EXERCISE BRIEF:
Each record must be repeated exactly as it stands.
Start of MATERIAL PROVIDED
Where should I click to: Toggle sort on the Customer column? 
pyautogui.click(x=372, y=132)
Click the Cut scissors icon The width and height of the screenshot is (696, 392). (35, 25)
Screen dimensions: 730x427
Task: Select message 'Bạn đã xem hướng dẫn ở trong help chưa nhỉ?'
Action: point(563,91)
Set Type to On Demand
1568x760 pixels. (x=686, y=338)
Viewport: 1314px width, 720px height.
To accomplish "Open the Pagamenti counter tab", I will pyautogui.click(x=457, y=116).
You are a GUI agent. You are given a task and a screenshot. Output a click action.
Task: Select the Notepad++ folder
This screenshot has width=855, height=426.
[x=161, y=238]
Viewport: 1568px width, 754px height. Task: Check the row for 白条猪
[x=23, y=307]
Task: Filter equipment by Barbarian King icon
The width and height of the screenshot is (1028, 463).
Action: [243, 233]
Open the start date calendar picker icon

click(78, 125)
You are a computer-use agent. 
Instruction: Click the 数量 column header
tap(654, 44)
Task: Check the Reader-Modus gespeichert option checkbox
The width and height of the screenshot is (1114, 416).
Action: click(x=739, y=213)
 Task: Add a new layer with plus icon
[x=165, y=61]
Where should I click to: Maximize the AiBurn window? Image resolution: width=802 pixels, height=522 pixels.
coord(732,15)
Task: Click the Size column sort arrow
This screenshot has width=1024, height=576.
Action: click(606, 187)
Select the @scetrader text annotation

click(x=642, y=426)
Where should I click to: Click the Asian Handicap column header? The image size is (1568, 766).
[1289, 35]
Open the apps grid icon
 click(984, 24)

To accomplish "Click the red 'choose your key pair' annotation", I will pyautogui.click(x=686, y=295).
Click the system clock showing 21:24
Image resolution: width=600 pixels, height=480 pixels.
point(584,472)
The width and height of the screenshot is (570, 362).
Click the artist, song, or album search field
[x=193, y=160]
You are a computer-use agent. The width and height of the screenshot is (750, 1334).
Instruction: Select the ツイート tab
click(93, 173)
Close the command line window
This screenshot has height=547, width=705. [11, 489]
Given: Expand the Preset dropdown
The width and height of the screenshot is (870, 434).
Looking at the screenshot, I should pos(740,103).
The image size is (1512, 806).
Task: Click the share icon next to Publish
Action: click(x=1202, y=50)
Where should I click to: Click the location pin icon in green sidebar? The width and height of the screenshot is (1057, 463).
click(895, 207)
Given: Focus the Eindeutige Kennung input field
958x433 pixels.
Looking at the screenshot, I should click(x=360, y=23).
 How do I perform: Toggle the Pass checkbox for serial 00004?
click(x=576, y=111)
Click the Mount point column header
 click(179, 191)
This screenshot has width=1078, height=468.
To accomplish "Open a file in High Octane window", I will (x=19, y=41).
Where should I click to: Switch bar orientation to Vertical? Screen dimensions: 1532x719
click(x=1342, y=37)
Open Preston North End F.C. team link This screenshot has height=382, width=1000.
End of MATERIAL PROVIDED
YOUR SOLUTION:
Where should I click to: Toggle sort on the Customer column? 
pyautogui.click(x=372, y=132)
Click the Cut scissors icon The width and height of the screenshot is (696, 392). (35, 25)
Screen dimensions: 730x427
Task: Select message 'Bạn đã xem hướng dẫn ở trong help chưa nhỉ?'
Action: point(563,91)
Set Type to On Demand
1568x760 pixels. (x=686, y=338)
Viewport: 1314px width, 720px height.
To accomplish "Open the Pagamenti counter tab", I will pyautogui.click(x=457, y=116).
You are a GUI agent. You are given a task and a screenshot. Output a click action.
Task: Select the Notepad++ folder
This screenshot has width=855, height=426.
[x=161, y=238]
Viewport: 1568px width, 754px height. Task: Check the row for 白条猪
[x=23, y=307]
Task: Filter equipment by Barbarian King icon
The width and height of the screenshot is (1028, 463).
Action: [243, 233]
Open the start date calendar picker icon

click(78, 125)
You are a computer-use agent. 
Instruction: Click the 数量 column header
tap(654, 44)
Task: Check the Reader-Modus gespeichert option checkbox
The width and height of the screenshot is (1114, 416).
Action: click(x=739, y=213)
 Task: Add a new layer with plus icon
[x=165, y=61]
Where should I click to: Maximize the AiBurn window? Image resolution: width=802 pixels, height=522 pixels.
coord(732,15)
Task: Click the Size column sort arrow
This screenshot has width=1024, height=576.
Action: click(606, 187)
Select the @scetrader text annotation

click(x=642, y=426)
Where should I click to: Click the Asian Handicap column header? The image size is (1568, 766).
[1289, 35]
Open the apps grid icon
 click(984, 24)

To accomplish "Click the red 'choose your key pair' annotation", I will pyautogui.click(x=686, y=295).
Click the system clock showing 21:24
Image resolution: width=600 pixels, height=480 pixels.
point(584,472)
The width and height of the screenshot is (570, 362).
Click the artist, song, or album search field
[x=193, y=160]
You are a computer-use agent. The width and height of the screenshot is (750, 1334).
Instruction: Select the ツイート tab
click(93, 173)
Close the command line window
This screenshot has height=547, width=705. [11, 489]
Given: Expand the Preset dropdown
The width and height of the screenshot is (870, 434).
Looking at the screenshot, I should pos(740,103).
The image size is (1512, 806).
Task: Click the share icon next to Publish
Action: click(x=1202, y=50)
Where should I click to: Click the location pin icon in green sidebar? The width and height of the screenshot is (1057, 463).
click(895, 207)
Given: Focus the Eindeutige Kennung input field
958x433 pixels.
Looking at the screenshot, I should click(x=360, y=23).
 How do I perform: Toggle the Pass checkbox for serial 00004?
click(x=576, y=111)
Click the Mount point column header
 click(179, 191)
This screenshot has width=1078, height=468.
To accomplish "Open a file in High Octane window", I will (x=19, y=41).
Where should I click to: Switch bar orientation to Vertical? Screen dimensions: 1532x719
click(x=1342, y=37)
Open Preston North End F.C. team link This screenshot has height=382, width=1000.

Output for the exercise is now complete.